Выбрать главу

Гусев и его друзья небезынтересны. Они живое воплощение мечты о железной руке, которой грезит любой обыватель. Обыватель талантливый художественно воплощает эту мечту. Опричь государя, некому… Вот только опричь на старославянском означает «кроме», а слово «кромешник» в русском языке всегда означало «преступник», преступивший черту. В отличных документальных имитациях, приложенных Дивовым к роману, генерируются разные точки зрения на Выбраковку и её героев, в убедительных деталях воссоздаётся мир, породивший Выбраковку, и всё время проводится мысль о том, что её породило не государство и не правительство, а сами обыватели… Значит, они убивают или хотят убивать, мечтая освободиться от той мучительной мысли, что их самих могут при определённых обстоятельствах выбраковать? Выбраковывать, чтобы не быть выбракованным самим? Автор определённо хитрит, заставляя экспертов утверждать, что невозможно понять мотивы, приводившие добровольцев в АСБ. Боюсь, что сам он всё прекрасно понимает.

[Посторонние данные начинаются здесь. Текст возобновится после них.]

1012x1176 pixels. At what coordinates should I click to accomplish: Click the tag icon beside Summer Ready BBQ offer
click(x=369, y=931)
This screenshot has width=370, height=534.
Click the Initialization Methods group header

Андрей Плеханов куда безобиднее своих трагических и кровожадных коллег. Это фантастика приключенческая, хотя и с элементами социальной антиутопии, с линией, гиперболизирующей новейшие приёмы управления общественным мнением и применение криминальной государственной политики. Но этот роман значительно легче вышеупомянутых, даже когда автор выдумывает вполне ужасные вещи. Опасаюсь, что привкус неудовлетворённости, окрашивающий в целом весьма благоприятное впечатление, именно тем и порождён, что автор квалифицированно скрещивает дикобраза и теннисный мяч — получается как раз лишь скачущая подушечка для иголок…

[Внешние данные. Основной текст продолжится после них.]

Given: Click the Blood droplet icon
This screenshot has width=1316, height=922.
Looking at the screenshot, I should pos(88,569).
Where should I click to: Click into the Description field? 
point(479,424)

Особая или даже совершенно особая статья — это, конечно же, цзюани быстропрославленного Хольма ван Зайчика, гуманистический сериал «Плохих людей нет».

Оговорюсь сразу: я считаю, что есть, и даже премного, и по должности, и по склонности, и по случаю, и вообще на месте тибетского мудреца я бы озаглавил свою симфонию «Все мы хороши». Но о моей симфонии как-нибудь в другой раз.

Жизнеспособность модели, донесенной до нас консультантами великого старца, Игорем Алимовым и Вячеславом Рыбаковым, у меня, живущего в сердце Центральной Азии, вызывает сильные сомнения. Однако где вы в литературе или беллетризо-ванной утопической философии видели жизнеспособную модель? Но бог с нею, с моделью: она создаётся не для того, хотя историк Михаил Кутузов сказал, что если есть модель, значит, был заказ… Знаю, есть немало людей, мечтающих разобраться с автором, выяснить, кто ему, гадюке, заказал китайско-исламскую утопию… ну это, пожалуйста, на Тибет, консультанты всячески открещиваются, утверждая, что лишь являются передаточным звеном. В литературе куда важнее две вещи — послевкусие и послечтение.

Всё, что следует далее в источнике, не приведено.